Von 1950 bis 1975 stand in Saalfelden die einzige Kratzenfabrik Österreichs, die Kratzenfabrik Adolf Mänhardt. Gegründet wurde die Firma 1860 vom gleichnamigen Großvater des späteren Besitzers. Der ursprüngliche Standort war Bielitz in Schlesien in Polen, das damals zu Österreich-Ungarn gehörte.
Das Unternehmen wurde zur größten Kratzenfabrik der Monarchie. Mänhardt
lieferte auf alle Kontinente und beschäftigte 600 Personen. Am Ruder war ab 1935
Adolf Viktor Mänhardt, der am Ende des Zweiten Weltkriegs flüchten musste und nach Saalfelden kam. Die Familie verlor alles. Nur der Ruf und die Erfahrung blieben ihr.
Mit ehemaligen Angestellten und Einheimischen baute Mänhardt in Saalfelden in
gemieteten Räumen die Maschinen, die zur Kratzenerzeugung
nötig sind. 1949 konnte das erste Kratzenband fertiggestellt werden. 1950 erwarb Mänhardt einen Grund in der Ramseiderstraße und baute eine Fabrikshalle. Die SN lobten die
moderne Halle und die soziale Einstellung des Unternehmers. Die Halle sei hell und verfüge
über Fußbodenheizung, Gefolgschaftsraum, Werksküche und
vorbildliche sanitäre Anlagen. Zur Eröffnung kam auch Landeshauptmann Josef Klaus. Von Saalfelden aus versorgten nun rund 50 Mitarbeiter die österreichische Textilindustrie mit Kratzen und man exportierte auch wieder. Mänhardt baute später in der Nähe eine Werkssiedlung für die Mitarbeiter.

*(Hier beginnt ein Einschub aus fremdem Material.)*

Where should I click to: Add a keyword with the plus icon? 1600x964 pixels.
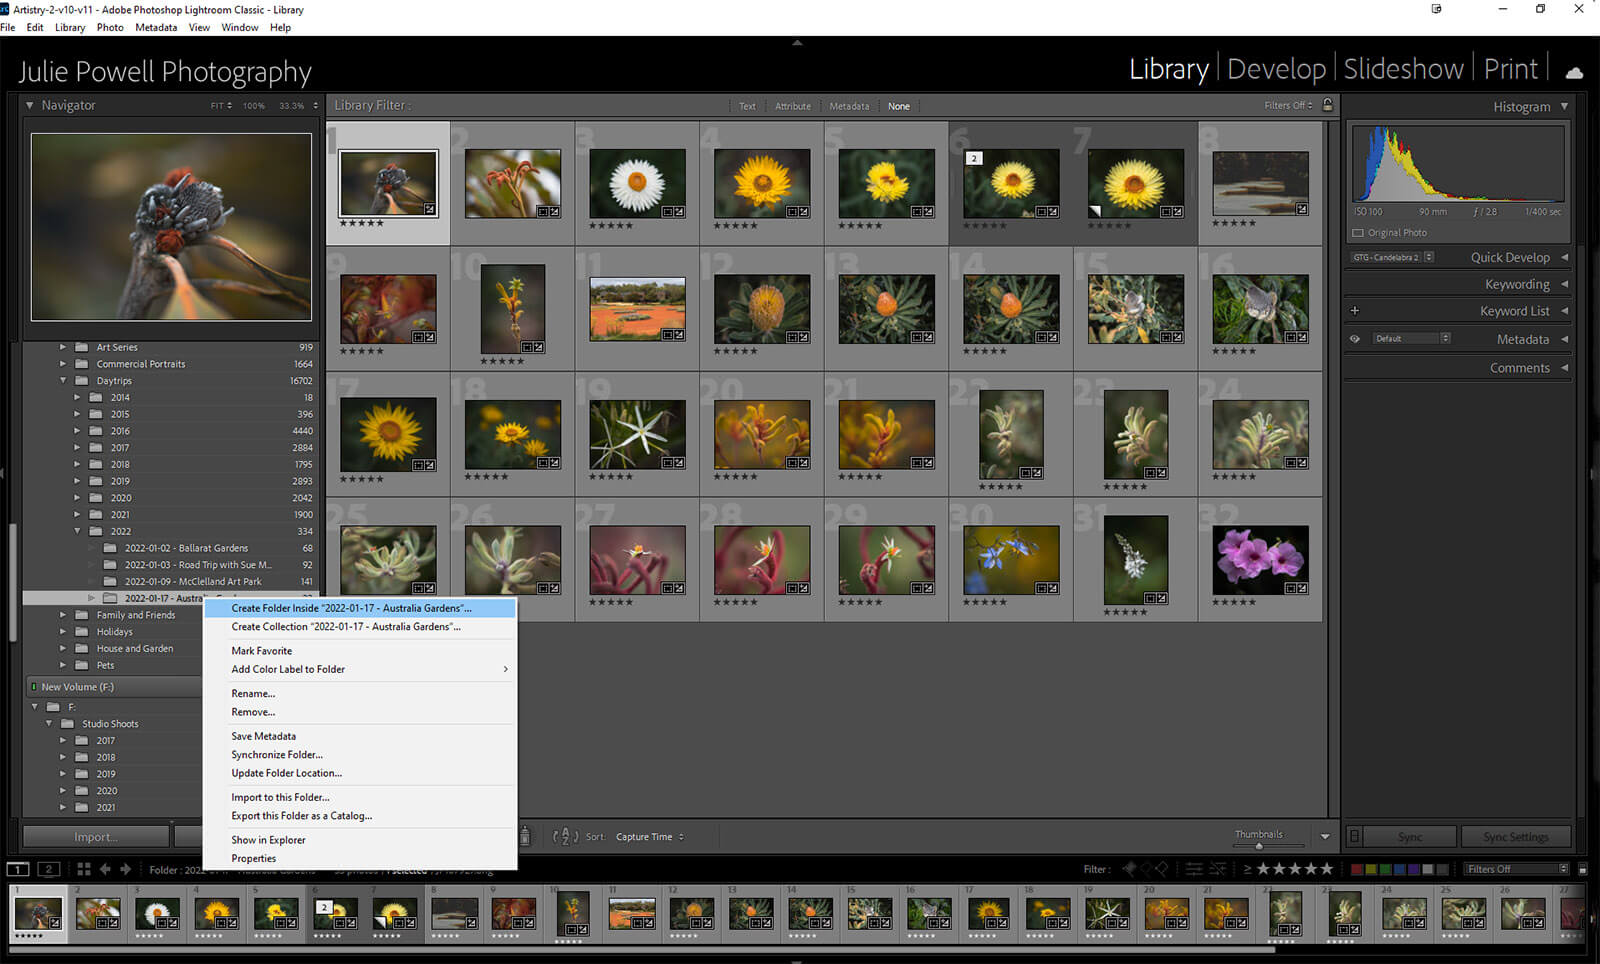(1355, 311)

Im Februar 1973 starb Adolf Viktor Mänhardt bei einem Verkehrsunfall. Weil niemand aus der Familie den Betrieb weiterführte, wurde er 1975 geschlossen. Die Halle wurde in der Folge für unterschiedliche Zwecke genutzt und steht heute noch. Aber nicht mehr lange. Die Wohnbaugenossenschaft Bergland errichtet hier 24 Wohnungen. Der Genehmigungsprozess
läuft. Das Wohnbauprojekt trägt den Namen „Am Kukuruz“, weil auf dem angrenzenden Feld bis in die 1980er-Jahre Mais angebaut wurde. Erhalten bleibt auf Vorschlag des Gestaltungsbeirats nur die alte Linde vor der Mänhardt-Halle.